Il partit dans l’immédiat, n’ayant pas la force de déjeuner. En selle sur Balzac, il fit marcher son cheval avec une extrême lenteur, tentant de regagner un semblant d’esprit pour affronter cette journée qui s’annonçait chargée. Toute la nuit il n’avait cessé de penser à elle, s’imaginant la souffrance qu’elle avait dû essuyer jadis. Cette pauvre enfant innocente soumise à un homme de près de quarante années de plus qu’elle et qui devait faire à l’époque près du quintuple de son poids. Une petite poupée de chiffon à la merci de ce monstre.
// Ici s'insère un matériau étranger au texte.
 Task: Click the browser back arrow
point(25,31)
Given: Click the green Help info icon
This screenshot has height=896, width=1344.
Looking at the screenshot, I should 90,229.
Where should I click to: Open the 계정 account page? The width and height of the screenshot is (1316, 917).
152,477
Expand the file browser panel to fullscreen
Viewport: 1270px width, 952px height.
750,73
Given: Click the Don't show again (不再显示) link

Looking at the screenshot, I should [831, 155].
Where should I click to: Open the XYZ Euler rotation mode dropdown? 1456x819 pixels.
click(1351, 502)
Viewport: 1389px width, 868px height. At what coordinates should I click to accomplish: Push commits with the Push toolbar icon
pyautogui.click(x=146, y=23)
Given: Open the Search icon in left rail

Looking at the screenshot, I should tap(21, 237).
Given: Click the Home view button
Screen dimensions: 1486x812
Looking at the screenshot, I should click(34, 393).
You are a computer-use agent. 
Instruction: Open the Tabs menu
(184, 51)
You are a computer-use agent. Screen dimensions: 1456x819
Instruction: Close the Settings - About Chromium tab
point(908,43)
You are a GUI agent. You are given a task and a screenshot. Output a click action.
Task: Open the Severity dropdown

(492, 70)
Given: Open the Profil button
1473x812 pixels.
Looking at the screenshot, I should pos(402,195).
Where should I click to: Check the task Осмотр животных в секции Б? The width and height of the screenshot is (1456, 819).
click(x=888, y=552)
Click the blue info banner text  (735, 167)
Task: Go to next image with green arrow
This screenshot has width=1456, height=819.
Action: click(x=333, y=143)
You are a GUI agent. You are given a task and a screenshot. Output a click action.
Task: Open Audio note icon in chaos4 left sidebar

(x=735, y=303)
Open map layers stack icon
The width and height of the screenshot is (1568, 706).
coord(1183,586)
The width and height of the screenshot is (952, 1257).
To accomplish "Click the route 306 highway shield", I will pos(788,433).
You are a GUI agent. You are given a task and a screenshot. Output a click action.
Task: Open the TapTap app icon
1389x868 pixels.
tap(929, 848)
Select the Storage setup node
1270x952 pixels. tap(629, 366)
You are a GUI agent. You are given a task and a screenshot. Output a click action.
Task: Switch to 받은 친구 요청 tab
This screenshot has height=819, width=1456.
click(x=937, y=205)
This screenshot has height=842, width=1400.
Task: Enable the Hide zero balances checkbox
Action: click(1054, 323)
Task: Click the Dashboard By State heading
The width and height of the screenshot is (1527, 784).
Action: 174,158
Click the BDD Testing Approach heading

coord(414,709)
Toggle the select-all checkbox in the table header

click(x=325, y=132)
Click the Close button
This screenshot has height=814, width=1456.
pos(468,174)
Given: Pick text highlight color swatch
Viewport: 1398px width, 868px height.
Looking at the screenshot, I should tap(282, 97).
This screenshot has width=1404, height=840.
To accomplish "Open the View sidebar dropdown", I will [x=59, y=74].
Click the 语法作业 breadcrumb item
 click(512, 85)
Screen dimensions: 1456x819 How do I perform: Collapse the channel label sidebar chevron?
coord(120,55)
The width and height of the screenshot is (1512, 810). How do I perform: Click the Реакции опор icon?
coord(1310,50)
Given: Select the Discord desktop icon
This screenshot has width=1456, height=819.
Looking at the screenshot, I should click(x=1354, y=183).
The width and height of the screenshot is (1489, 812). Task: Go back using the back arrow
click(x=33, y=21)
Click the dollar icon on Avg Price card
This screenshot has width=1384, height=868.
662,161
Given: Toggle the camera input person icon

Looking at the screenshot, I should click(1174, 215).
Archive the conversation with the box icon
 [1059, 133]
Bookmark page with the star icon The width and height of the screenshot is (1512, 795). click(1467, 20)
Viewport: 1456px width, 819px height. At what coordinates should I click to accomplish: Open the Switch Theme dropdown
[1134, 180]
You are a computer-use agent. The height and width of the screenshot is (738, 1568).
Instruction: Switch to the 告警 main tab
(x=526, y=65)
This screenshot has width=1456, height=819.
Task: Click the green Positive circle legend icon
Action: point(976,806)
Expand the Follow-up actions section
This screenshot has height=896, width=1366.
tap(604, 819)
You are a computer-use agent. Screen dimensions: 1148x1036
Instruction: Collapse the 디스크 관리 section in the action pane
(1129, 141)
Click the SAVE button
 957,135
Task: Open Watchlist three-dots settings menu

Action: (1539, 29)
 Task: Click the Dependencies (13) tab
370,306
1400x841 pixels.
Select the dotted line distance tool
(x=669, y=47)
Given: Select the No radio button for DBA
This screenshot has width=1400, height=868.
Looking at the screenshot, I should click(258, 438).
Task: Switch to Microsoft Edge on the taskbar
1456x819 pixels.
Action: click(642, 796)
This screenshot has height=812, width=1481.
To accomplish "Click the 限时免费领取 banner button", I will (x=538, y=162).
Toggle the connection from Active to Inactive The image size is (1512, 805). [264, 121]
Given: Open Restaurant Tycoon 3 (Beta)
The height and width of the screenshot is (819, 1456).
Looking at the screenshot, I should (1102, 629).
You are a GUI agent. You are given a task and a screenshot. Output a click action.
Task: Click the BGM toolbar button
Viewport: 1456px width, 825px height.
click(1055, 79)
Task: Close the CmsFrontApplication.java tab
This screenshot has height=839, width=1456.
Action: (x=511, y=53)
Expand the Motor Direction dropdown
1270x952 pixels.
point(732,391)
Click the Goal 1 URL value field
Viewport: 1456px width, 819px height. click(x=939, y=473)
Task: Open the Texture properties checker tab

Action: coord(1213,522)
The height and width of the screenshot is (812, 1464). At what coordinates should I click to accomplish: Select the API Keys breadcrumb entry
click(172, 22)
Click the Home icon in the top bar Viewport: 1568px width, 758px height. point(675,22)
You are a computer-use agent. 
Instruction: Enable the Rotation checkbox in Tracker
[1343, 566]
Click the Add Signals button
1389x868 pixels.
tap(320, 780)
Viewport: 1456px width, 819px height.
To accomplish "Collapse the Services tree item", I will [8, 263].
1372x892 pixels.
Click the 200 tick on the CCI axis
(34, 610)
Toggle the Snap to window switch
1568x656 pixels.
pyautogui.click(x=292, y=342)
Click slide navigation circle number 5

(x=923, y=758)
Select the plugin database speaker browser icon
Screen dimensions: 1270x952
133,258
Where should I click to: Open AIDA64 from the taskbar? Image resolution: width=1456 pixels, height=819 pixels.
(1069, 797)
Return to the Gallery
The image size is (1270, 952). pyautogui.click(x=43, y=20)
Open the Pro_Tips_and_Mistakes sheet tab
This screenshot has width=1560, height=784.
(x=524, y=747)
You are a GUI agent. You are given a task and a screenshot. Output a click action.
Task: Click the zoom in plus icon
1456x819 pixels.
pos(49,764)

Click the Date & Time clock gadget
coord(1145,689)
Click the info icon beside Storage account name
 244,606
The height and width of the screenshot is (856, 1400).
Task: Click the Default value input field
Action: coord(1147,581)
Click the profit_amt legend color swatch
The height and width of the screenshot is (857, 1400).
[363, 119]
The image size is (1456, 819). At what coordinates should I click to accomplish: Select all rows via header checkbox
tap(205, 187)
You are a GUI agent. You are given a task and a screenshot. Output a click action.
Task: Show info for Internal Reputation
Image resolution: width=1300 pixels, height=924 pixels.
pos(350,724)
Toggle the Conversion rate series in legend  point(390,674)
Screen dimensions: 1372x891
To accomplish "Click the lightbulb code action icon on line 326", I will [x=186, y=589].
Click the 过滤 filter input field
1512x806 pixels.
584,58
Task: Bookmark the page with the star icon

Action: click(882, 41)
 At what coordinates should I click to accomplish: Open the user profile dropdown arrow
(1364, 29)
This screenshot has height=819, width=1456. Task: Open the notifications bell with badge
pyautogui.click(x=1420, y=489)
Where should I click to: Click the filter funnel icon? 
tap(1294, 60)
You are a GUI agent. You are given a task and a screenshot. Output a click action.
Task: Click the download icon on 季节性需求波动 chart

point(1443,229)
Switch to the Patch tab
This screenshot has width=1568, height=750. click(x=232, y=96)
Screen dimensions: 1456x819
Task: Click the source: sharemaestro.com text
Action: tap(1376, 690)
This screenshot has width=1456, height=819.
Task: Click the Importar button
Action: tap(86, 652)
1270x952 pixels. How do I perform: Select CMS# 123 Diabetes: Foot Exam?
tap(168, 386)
Il aimerait tant pouvoir la venger, la délivrer et corriger ce drame qu’elle avait enduré. Malheureusement, il savait cette tentative vaine. Herbert Friedz était un homme puissant, autant craint que respecté. Jouissant d’une notoriété à l’égale des familles marquises et possédant des centaines d’hommes si ce n’était des milliers sous ses ordres. Ayant autrefois été le bras droit de Friedrich, il était devenu celui du comte de Laflégère. Excellent bretteur, un combat diplomatique en duel légal serait peine perdue ; le brunet serait transpercé avant même d’avoir dégainé sa lame.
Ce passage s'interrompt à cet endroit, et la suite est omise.